The Goblins - Οι Καλλικάντζαροι

   Another creation of the Greek imagination is the goblins (καλλικάντζαροι). For some, they look like people but they are very tall and ugly. For others they are short, have one eye or one leg, or even have red eyes. The goblins are not very smart... 
   They live under the earth. The story says that they can only come onto earth on Christmas and they can stay until the celebration of the Epiphany. They only appear at nighttime, to bother people, scare them and dance around them. They like to bother a lot, the elderly women.

   Many believe that they come into the houses from the chimney and they make a mess. The most popular story though is the Earth's Tree. This is a big tree that holds the earth. The kallikantzari, trouble makers that they are, try all year long to cut it. But when Christmas arrives, foolish that they are, they forget this job and come on to earth to bother the people.
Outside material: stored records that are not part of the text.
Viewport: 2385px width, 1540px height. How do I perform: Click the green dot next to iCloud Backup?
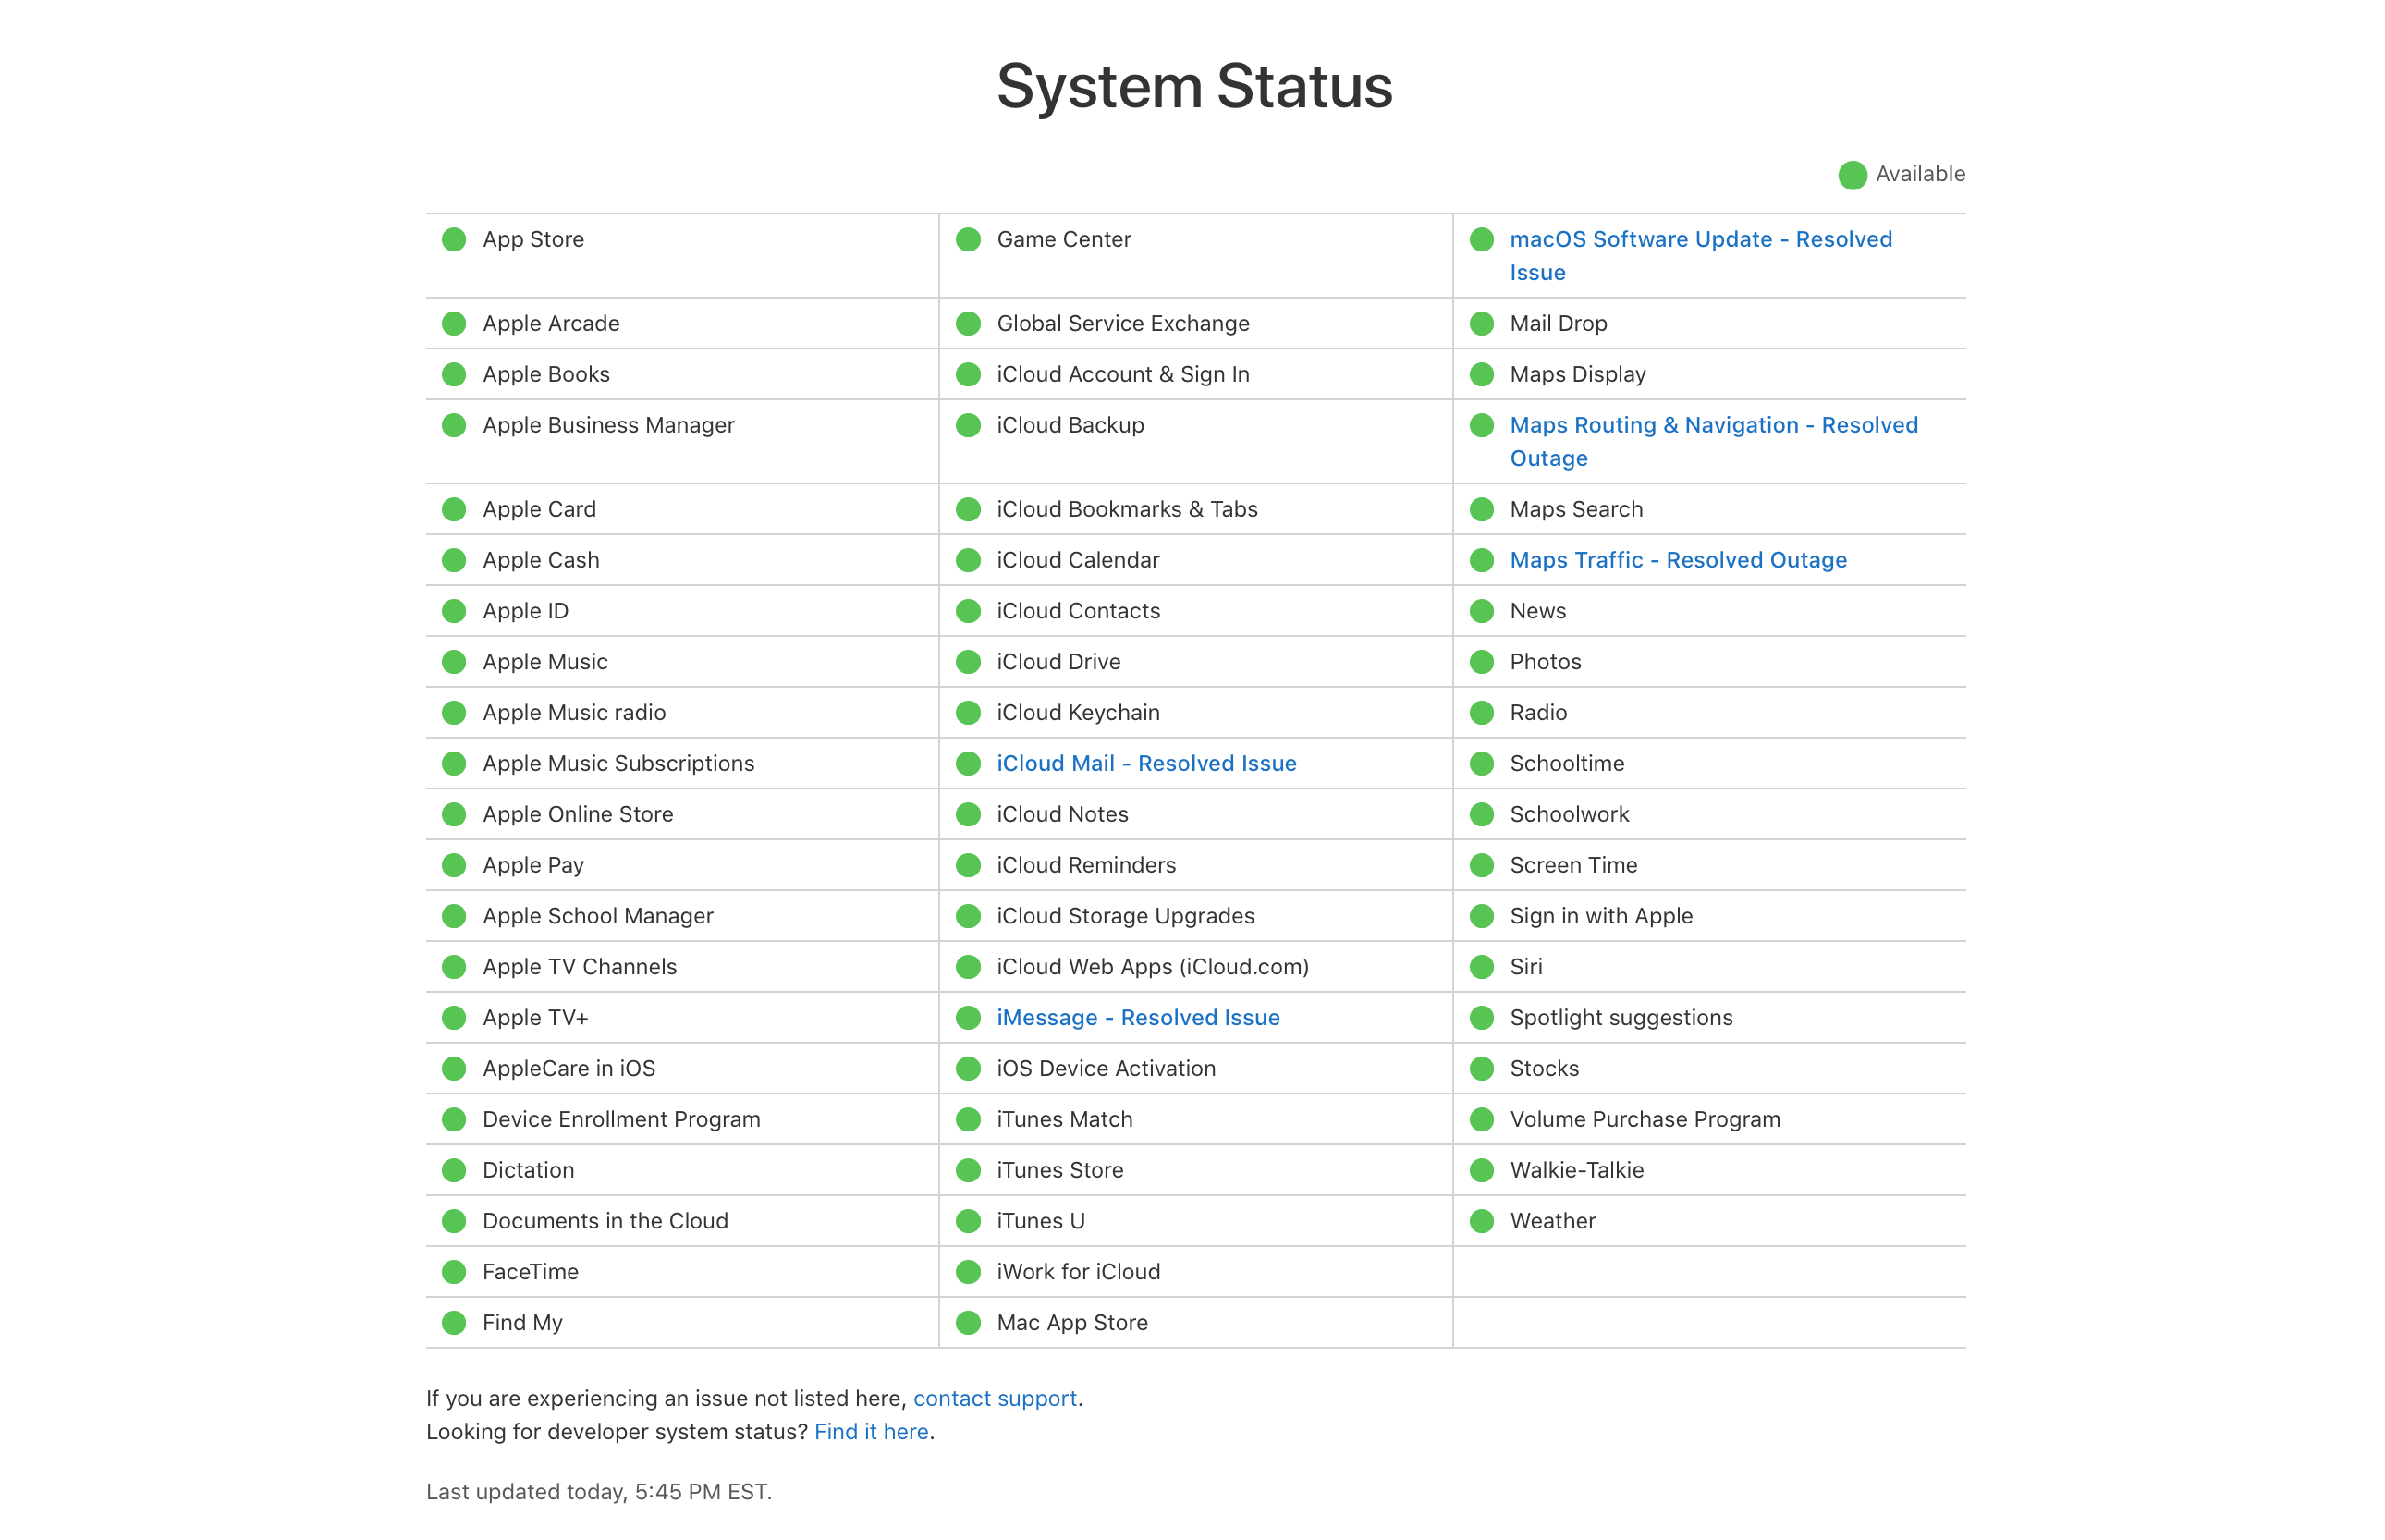pyautogui.click(x=968, y=425)
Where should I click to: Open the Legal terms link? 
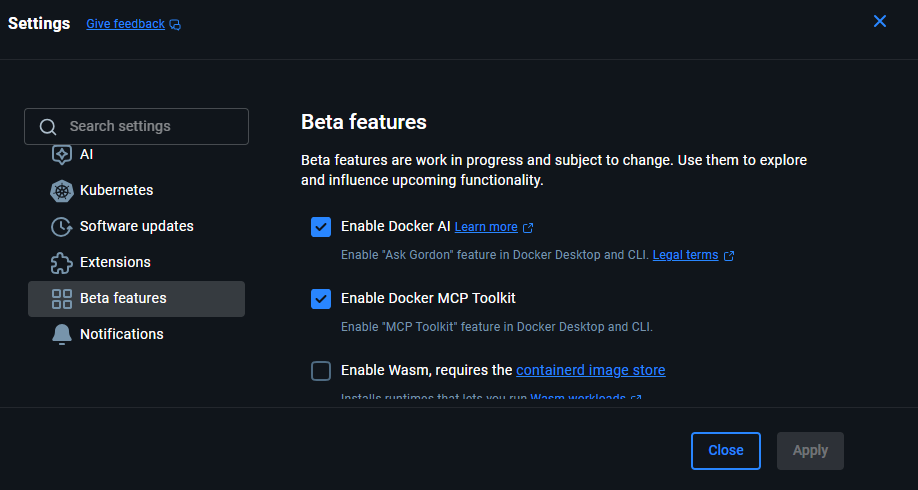click(x=685, y=255)
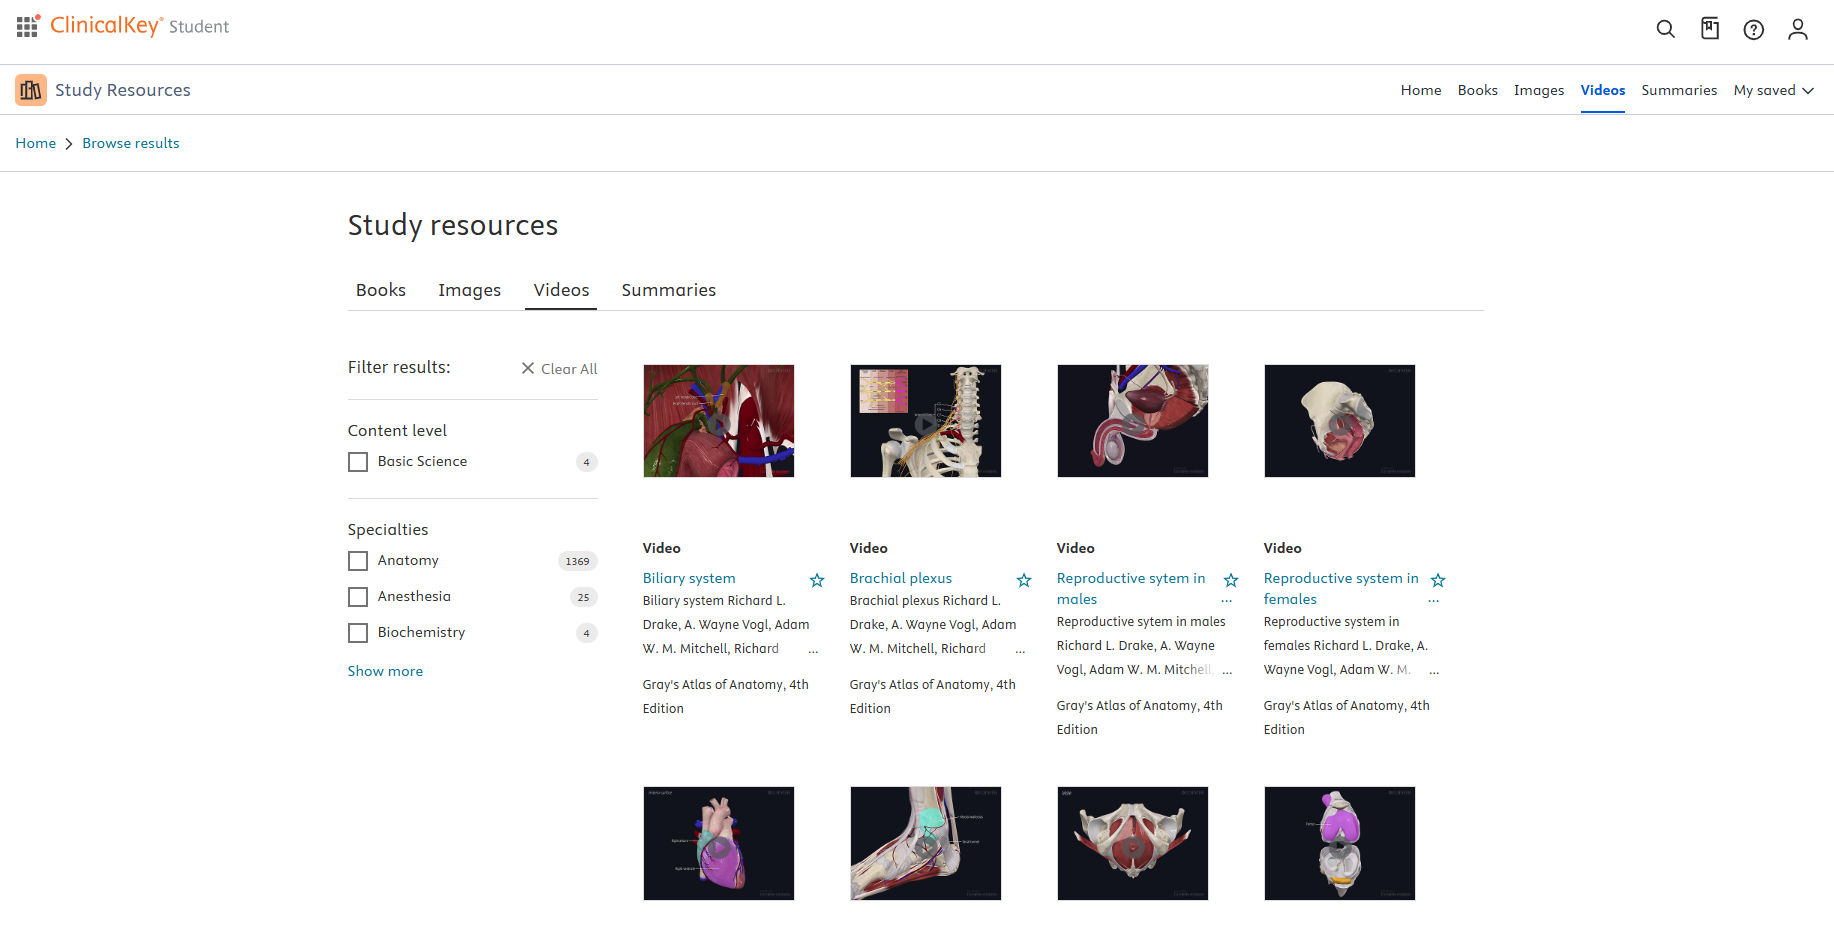Enable the Anatomy specialty checkbox
The width and height of the screenshot is (1834, 927).
(358, 561)
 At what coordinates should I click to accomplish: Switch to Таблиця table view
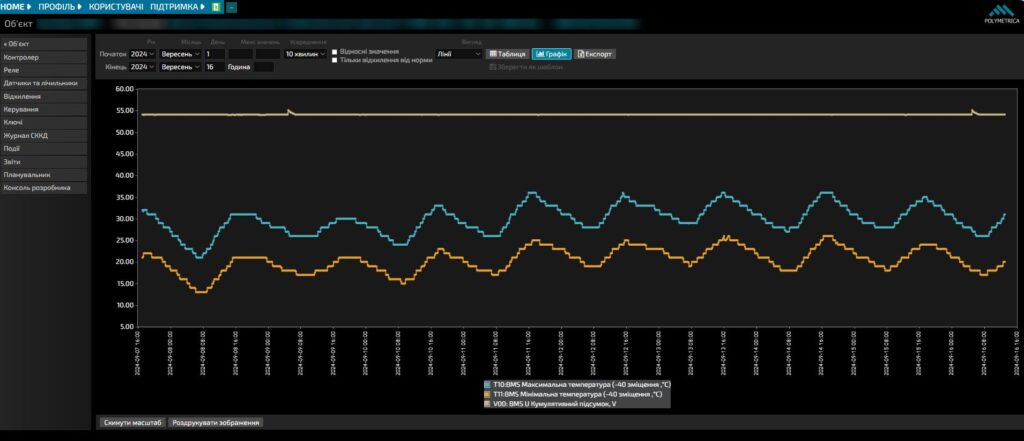click(x=507, y=54)
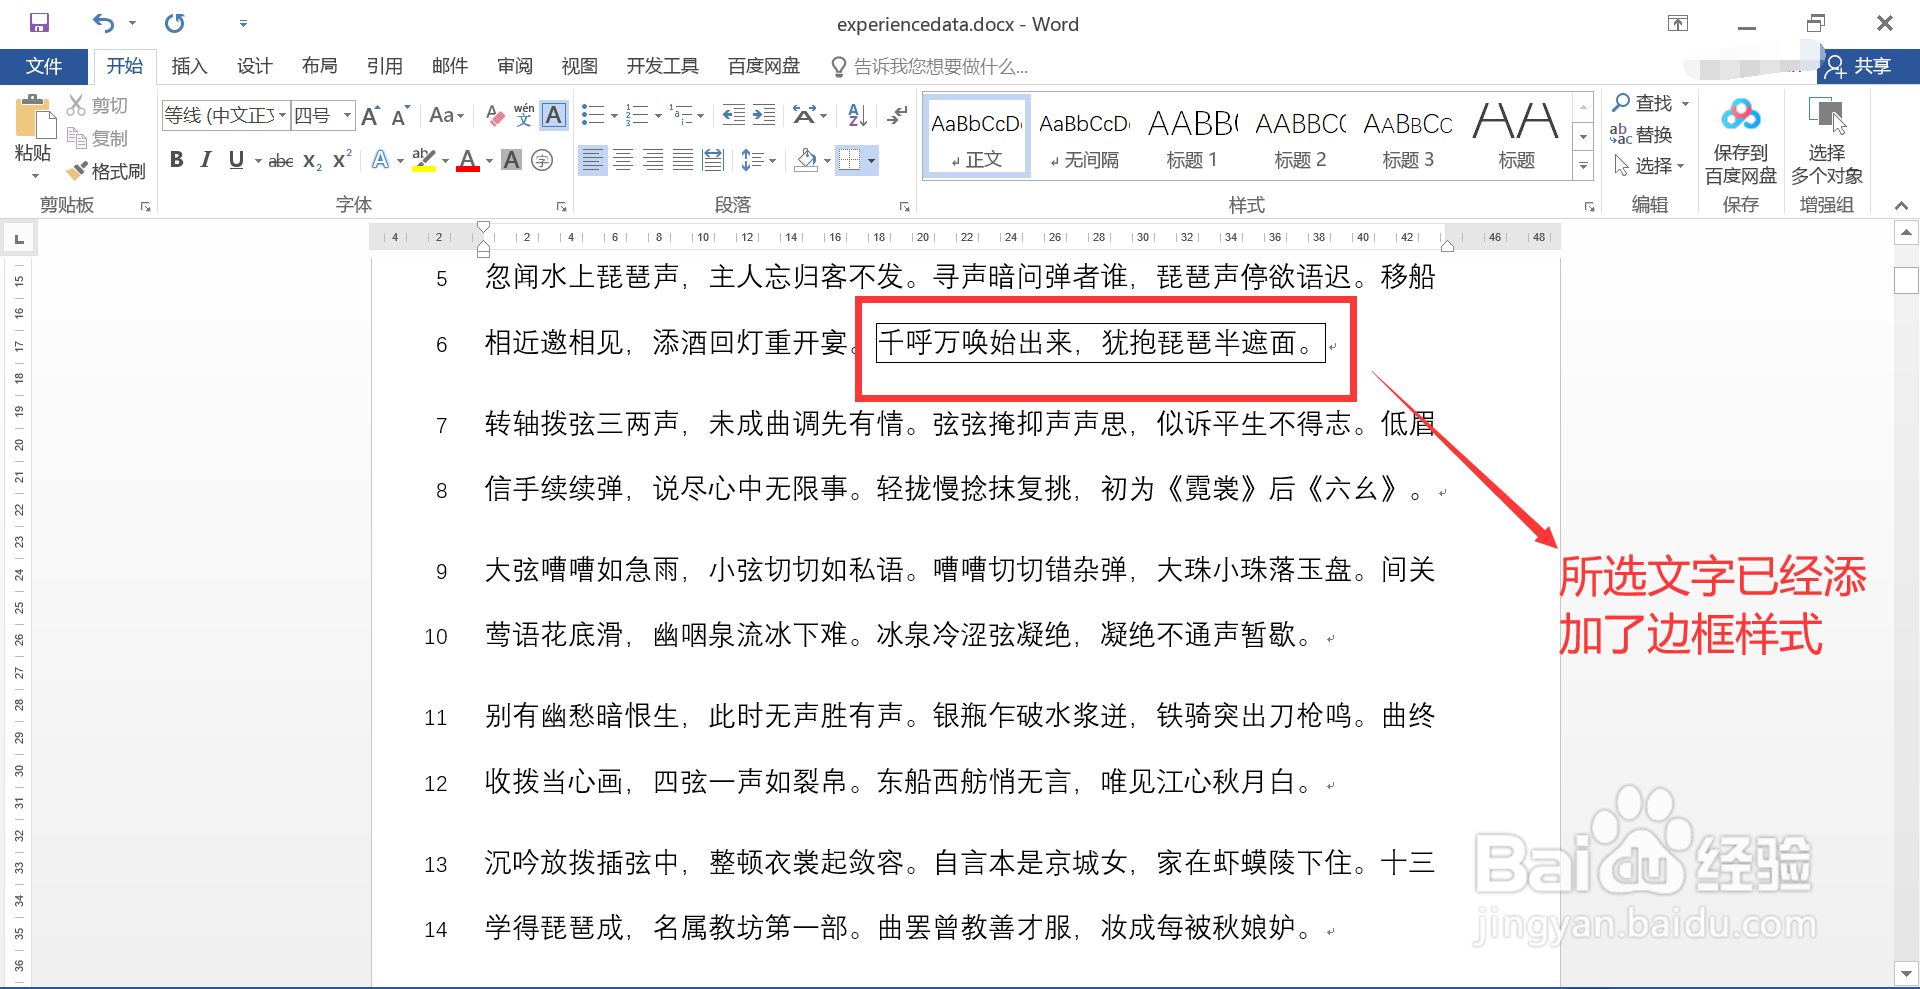Open the borders dropdown menu
1920x989 pixels.
(869, 160)
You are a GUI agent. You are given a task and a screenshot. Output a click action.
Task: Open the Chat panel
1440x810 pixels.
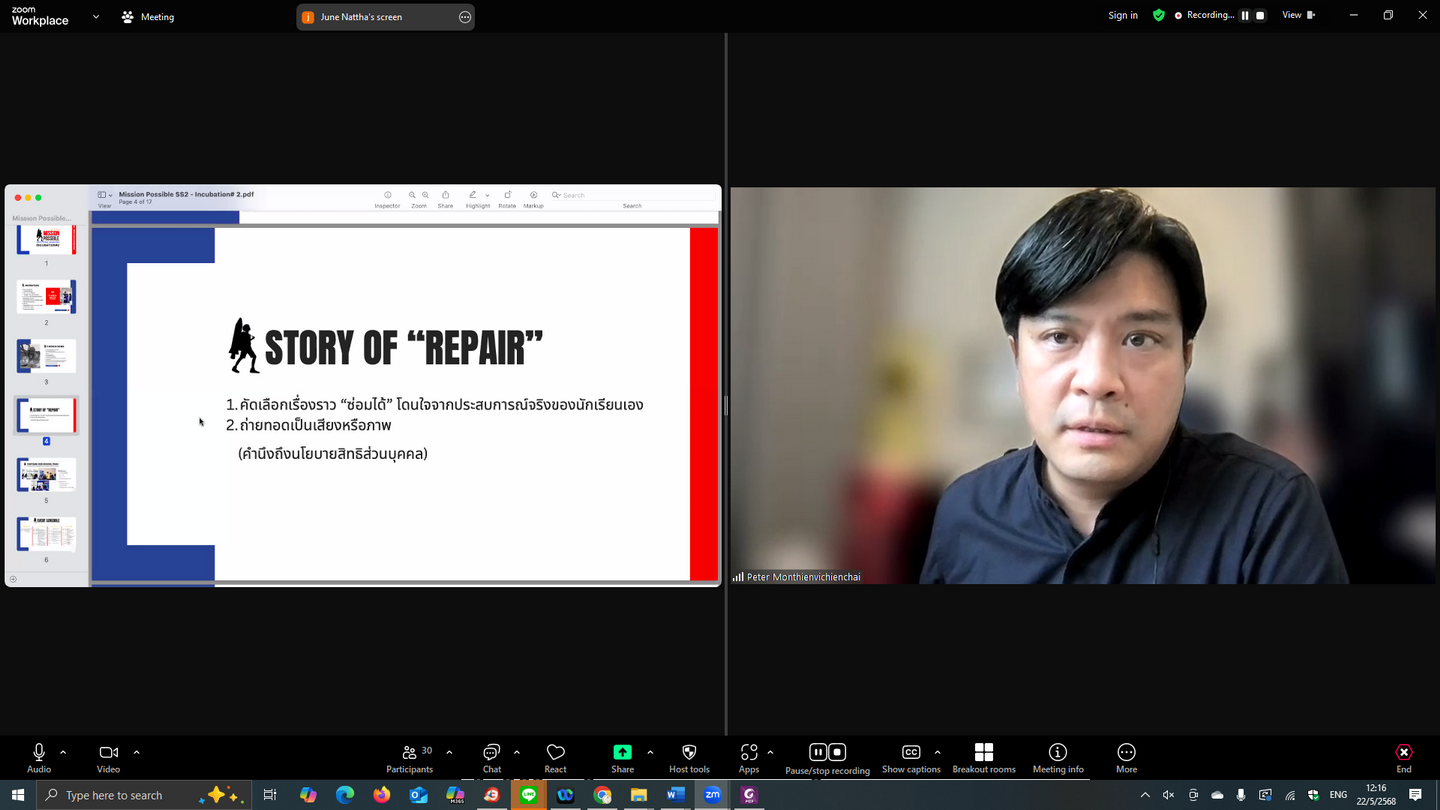[491, 758]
When they can not stay on earth anymore, they return back under and find the tree whole again  and they start over.
   There are many ways to chase away the kallikantzari. The most popular one is that the homeowner can put a sifter outside of the house. The kallikantzari easily distracted as always, start counting the holes. One, two three..., and because they don't know how to count higher, they waste their time. The morning arrives and they have to go and because of this, their job is never done.  
   They are also afraid of fire and noises.  Many homeowners throw salt on the fire and the crackling scares them away.

The Sweets - Τα Γλυκά

   In this holy celebration all the house wives bake traditional sweets and cookies. This season you will find in every house:

  Melomakarona (μελομακάρονα), honey cookies.
  Kourabiethes (κουραμπιέδες), cookies covered with powdered sugar.
  Thiples (δίπλες), pastry with honey and walnut.
  Loukoumathes (Λουκουμάδες), which in Greece are made all winter long. They are deep fried balls of dough that are dipped in honey and sprinkled with cinnamon and walnuts.
  And finally the Hristopsomo (Χριστόψωμο) which is bread with a cross and designs about the occupation of each family, on the top crust.